FALTA NA EDUCAÇÃO: as pegadas dos gatunos nos contratos

Por Mino Pedrosa

O secretário-executivo da Educação do Distrito Federal, Fábio Pereira de Sousa, abriu o guarda-sol para fazer sombra na licitação milionária em curso na Secretaria de Educação (SEE), com carta marcada, para o polêmico deputado distrital, José Gomes, alcunha de Zé Gomes, reconhecido nos tribunais.

Os contratos de vigilância, que estão em processo de licitação para o mês junho deste ano, fizeram com que o deputado usasse o poder de seu “mandato”, para abocanhar milhões dos cofres da pasta.

Zé Gomes está sendo monitorado por manter laços estreitos com Fábio Pereira. Os flagrantes são as visitas constantes ao dono da caneta azul que chancela todos os contratos da secretaria.

O lance mais recente dessa partida de xadrez ocorreu com a exoneração e substituição do técnico Francisco das Chagas Paiva da Silva, subsecretário de Administração Geral da SEE, trocado por Maurício Paz Martins. A cabeça de Francisco foi ceifada para emplacar – a mando de Zé Gomes – Maurício Paz Martins.

A secretaria de Educação é alvo há anos de investigações desde 2016 em razão de denúncias de corrupção na pasta.

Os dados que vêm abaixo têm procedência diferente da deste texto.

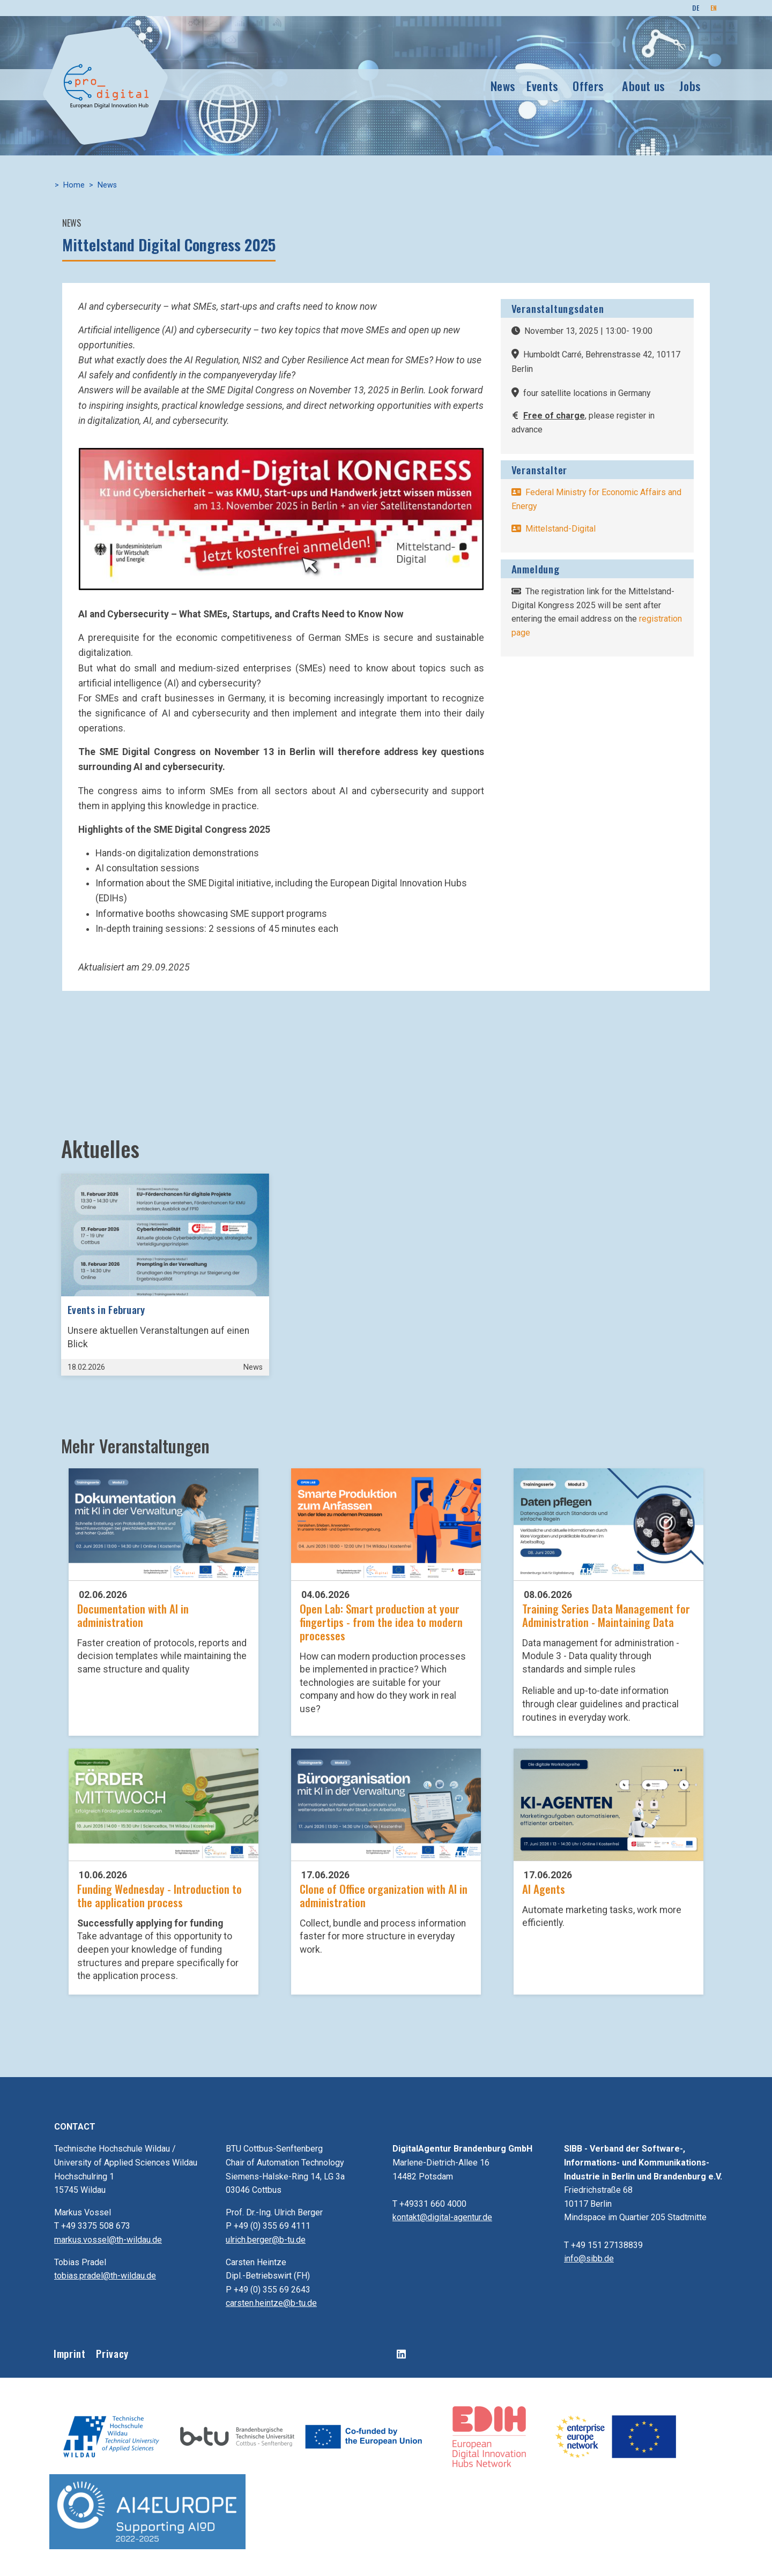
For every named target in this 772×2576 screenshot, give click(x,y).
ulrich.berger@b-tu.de (266, 2240)
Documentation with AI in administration (133, 1615)
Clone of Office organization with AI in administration (383, 1895)
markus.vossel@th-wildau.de (108, 2240)
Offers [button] (588, 85)
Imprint (69, 2353)
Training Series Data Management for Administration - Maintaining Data (606, 1615)
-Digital (553, 537)
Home (74, 185)
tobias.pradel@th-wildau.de (105, 2276)
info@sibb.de (589, 2258)
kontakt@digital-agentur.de (442, 2217)
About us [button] (643, 85)
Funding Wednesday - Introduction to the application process (159, 1895)
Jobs (690, 85)
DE (695, 7)
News (503, 85)
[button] (281, 518)
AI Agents (543, 1888)
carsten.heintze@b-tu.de (271, 2303)
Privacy (112, 2353)
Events (542, 85)
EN (713, 7)
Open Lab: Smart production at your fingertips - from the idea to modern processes (381, 1622)
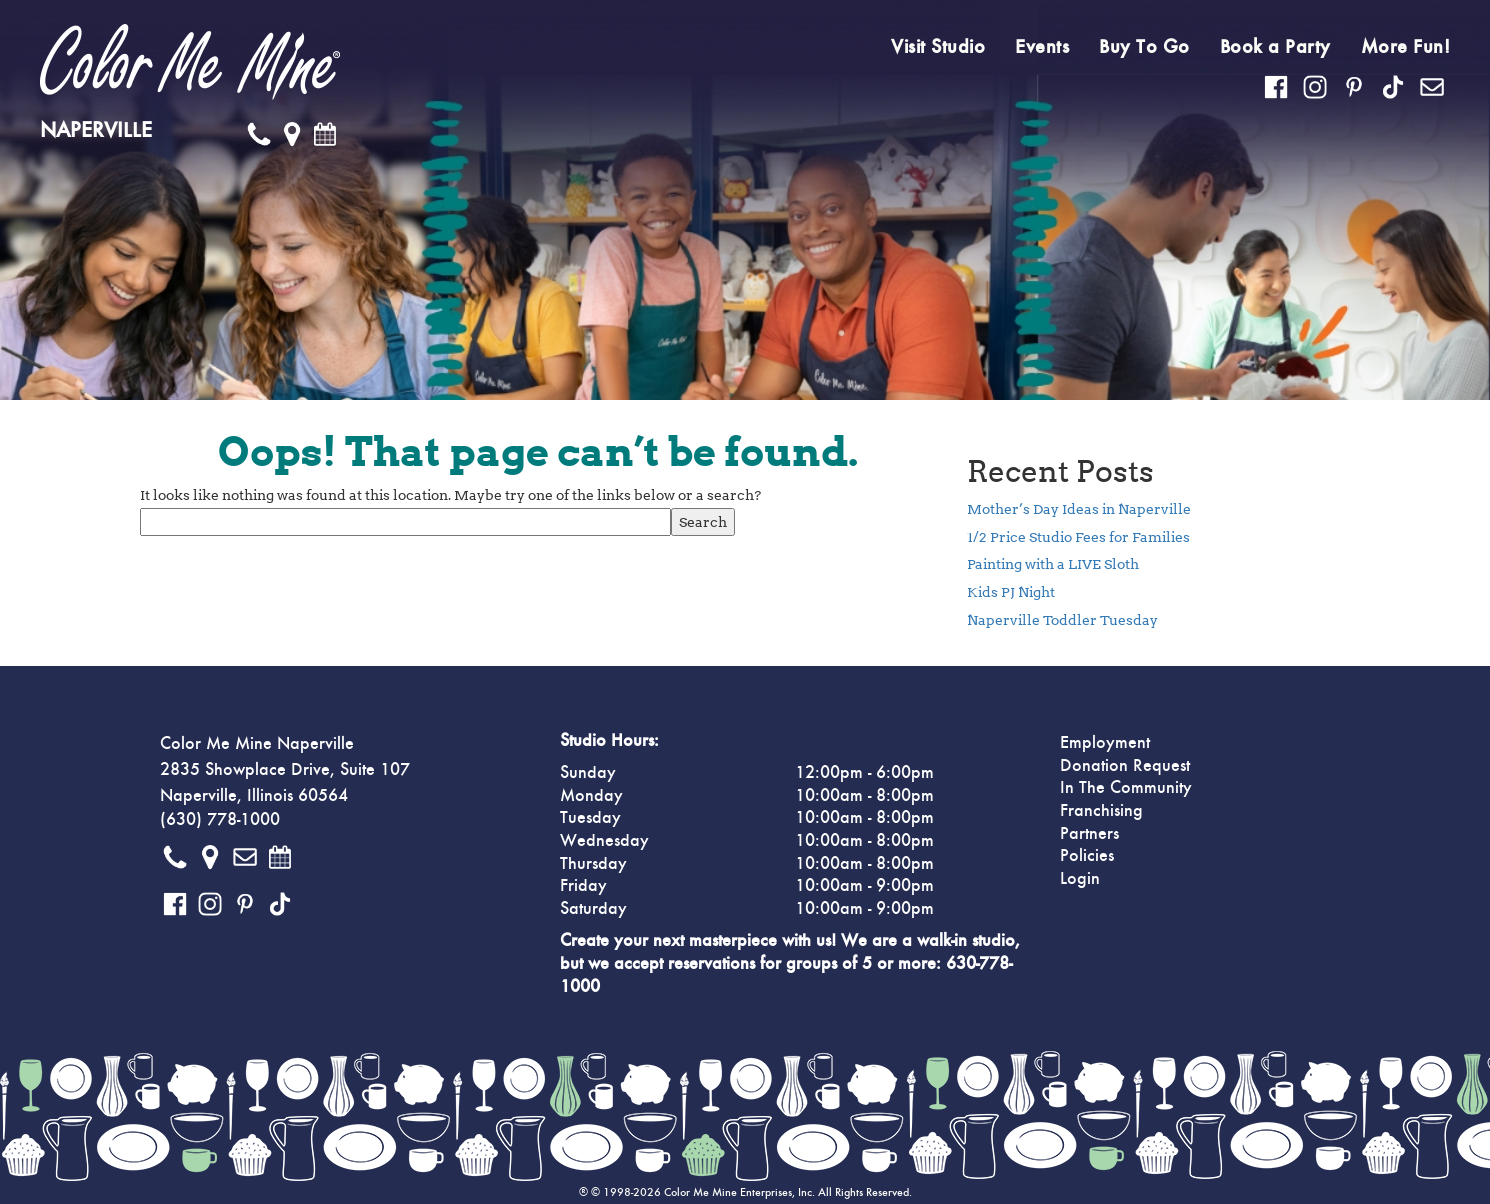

Uma sóbria sondagem descobriu que Anderson Torres – ex-secretário de segurança pública do DF, hoje ministro da Justiça do governo Bolsonaro – tem em suas mãos informações de mais de quatro mil horas de gravações em escutas telefônicas nas principais secretarias como educação e saúde, autorizadas pela justiça desde 2016, ainda na gestão de Rodrigo Rollemberg.

As informações foram levadas na sua maleta para o ministério da Justiça de Bolsonaro, desafeto do governador Ibaneis Rocha. As maletas de Torres visitaram o MPDFT, o MPF, o TCU e na Polícia Federal, e já produziu efeitos com a queda e prisão da cúpula da secretaria de Saúde e já provocou exoneração na cúpula da secretaria de Educação.